Solid State Drive (SSD) is a technology which brings a few times better performance compared to enterprise SAS drives and we at Nordeus are heavily using it with Postgres. SSDs especially shine in random page reads/writes compared to regular drives, because they have a higher number of input/output operations per seconds (IOPS). For example best 15k RPM SAS drives can achieve about 200 IOPS, while SSDs can do 75 000 reads and 15 000 writes. This is one of the main reasons why we run Postgres on SSDs, because our applications' workloads are heavy on random reads/writes which SAS drives simply cannot handle, not even if they are put into RAID configurations. Of course this performance comes at a cost of SSDs having a few times smaller capacities, higher cost, and a shorter life time since flash cells have a limited number of writes. SSDs are also tied to being more unreliable than regular drives, even though new enterprise ready SSDs are highly reliable, which means reliability shouldn't be a problem, but they also cost a lot more.
Enough about SSDs in general, let's get back to the title of this article and why we started doing power failure tests with our SSDs. In the past 2 years we had power failures on our servers - they are not that often, but they happen. Usually these are not a problem, but a few times we noticed corruption of indexes in Postgres instances, and on a few of them even unrecoverable corruption. Of course we had backups, but this shouldn't happen. Also a few months ago we had a big migration of hundreds of servers from one data center to another after which we also noticed data and index corruption. The most interesting thing is that these servers were normally powered off before they were migrated, but we still had problems. That's when we started to do some investigation and one thing we noticed is that only particular SSD models were giving us problems, while others didn't. Here is a list of models we used in our production:
|SSD Model||Detected Issues|
|Intel 320||No issues|
|Intel 330||Database data/index corruption|
|Intel 335||Database data/index corruption|
|Intel 520||Database data/index corruption|
|Samsung 840 Pro||No issues|
The order in which the drives are listed, is the order in which they were added to our servers, with the Intel 320 being the oldest and Samsung 840 being the newest drive. As you can see we noticed that Intel 330, 335 and 520 were the ones causing problems, and when we compared the specs to the other two models that isn't a coincidence at all. Those three models are consumer SSDs which have no enterprise ready features to make them reliable in case of a power failure and in many other situations. On the other hand Intel 320 is one of the rare consumer oriented SSDs which has supercapacitors (SC), which allows the SSD to survive power failures. SC keeps just enough power in it to flush everything from SSD cache to flash in case of a power failure. Samsung 840 Pro doesn't have SC, but we didn't have any problems with it, at least for now, which of course doesn't mean it is safe.

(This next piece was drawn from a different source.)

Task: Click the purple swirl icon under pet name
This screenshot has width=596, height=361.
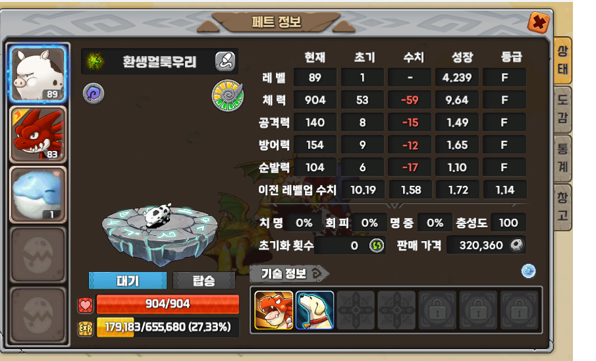Action: click(x=94, y=93)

What was even more interesting is that our SSDs are connected to the Dell H700/H710 RAID controller which has a battery backup unit (BBU) which should make our drives power failure resilient. RAID controller with BBU in case of a power failure can hold the cached data until the power comes back, so that it can flush it to the drives when the drives come back online. The problem is that with most consumer SSDs you can never be 100% sure an SSD has finished the write and flushed the data from its cache to the drive. Because of this even if the SSD is connected to a RAID controller with a BBU, it is still not reliable if it doesn't have its own power loss protection.
Since we wanted to fix this problem once and for all, we first needed to it in a test environment. We decided to use the following three models of SSDs:
- Intel 520 - We know it failed in production, so we wanted to reproduce this in a test environment.
- Samsung 840 Pro - Since it never failed in production, we wanted to test how resilient it really is.
- Intel DC S3500 - This is a new enterprise ready SSD which should be extremely resilient and durable. We use it in all our new servers.
Here is the testing configuration we used:
- Dell R420
- H710p RAID controller
- 2 x SSD (models above)
- 48GB RAM
- CPU and other things are not important for this test.
CentOS 6.5 was used, SSDs were formatted with XFS and they were mounted into
/mnt/ssd2. XFS was used because that is our main file system for databases. Reason why we chose XFS is not just because XFS is awesome, but it's also because when we started a few years ago we were using CentOS 5 at that time, which had ext3 as the main FS and no ext4 support, so XFS was a no-brainer at that time, because of much better performance compared to ext3.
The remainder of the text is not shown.